Italian journalist Giuliana Sgrena is back in Italy after having been taken hostage, released, and then fired on by American troops on her way to the Baghdad airport. The Italian secret service agent who negotiated her release, Nicola Calipari, was killed by the Americans. According to Sgrena, the man who rescued her died in her arms.
The editor of Sgrena's paper, Il Manifesto, wrote today:
Pochi minuti, tanto è durata la nostra gioia. Il tempo che passa tra una telefonata e l'altra: quella che ci annuncia la liberazione di Giuliana e quella che ci precipita nell'assassinio della persona che più di ogni altra ha lavorato per liberarla.
[A few minutes--that's how long our joy lasted. The time that passes between one phone call and another: one that told us of Giuliana's freedom and another that was occasioned by the assassination of the person who, more than any other, had worked to free her.]
Sgrena, whose reporting had been consistently critical of the American military's action in Iraq, insisted that the assault on the car in which she was riding was completely unprovoked. American sources say that the car was approaching a checkpoint very fast and ignored signals to slow down. But how likely is it that Italian secret service operatives would ignore signals to slow down when approaching heavily armed American troops in Baghdad?

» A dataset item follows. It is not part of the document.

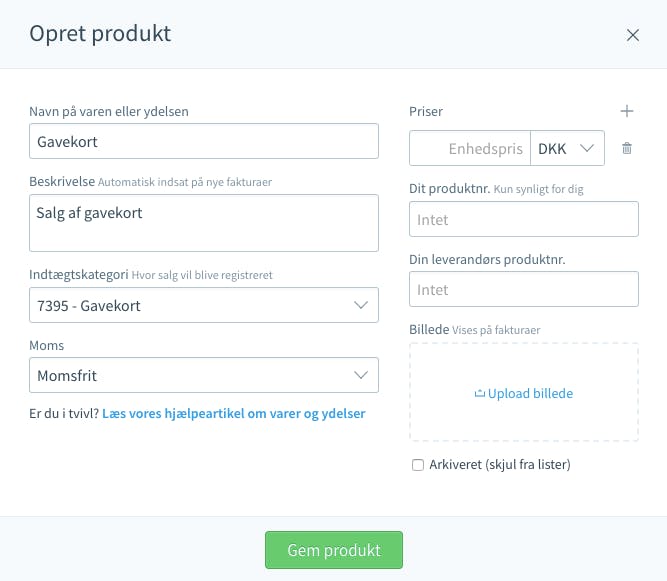Delete the price row with trash icon

627,148
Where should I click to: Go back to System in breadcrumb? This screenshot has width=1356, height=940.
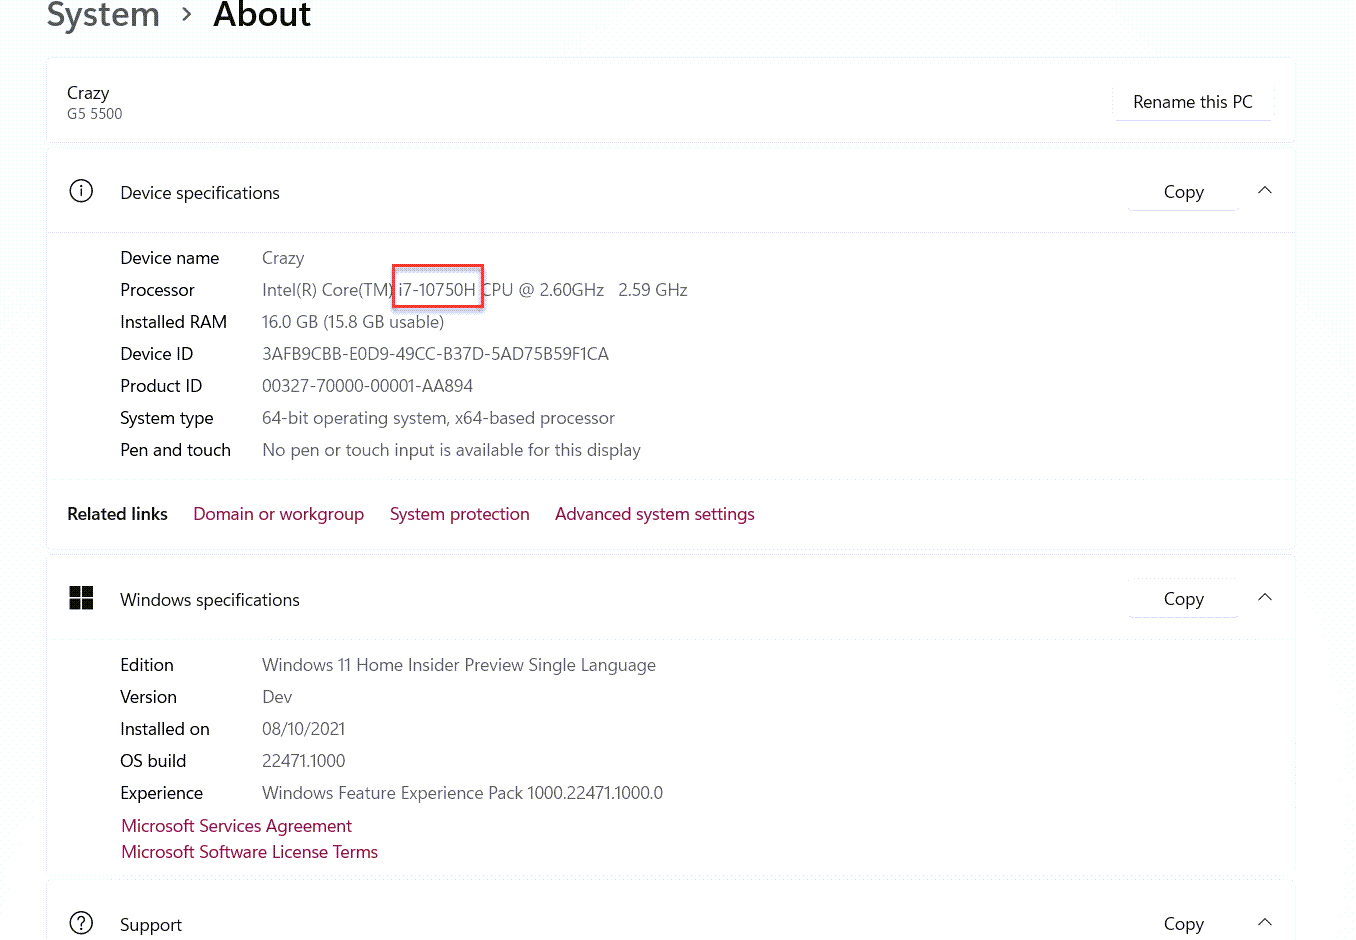coord(103,16)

Here, according to the Observer, is the Italian version of events:
Sgrena told colleagues the vehicle was not travelling fast and had already passed several checkpoints on its way to the airport. The Americans shone a flashlight at the car and then fired between 300 and 400 bullets at it from an armoured vehicle. Rather than calling immediately for assistance for the wounded Italians, the soldiers' first move was to confiscate their weapons and mobile phones and they were prevented from resuming contact with Rome for more than an hour.
I do not want to believe it, but I fear there may be more to this story than we will ever see in the American press, nothwithstanding President Bush's promise to the Italians of a full investigation.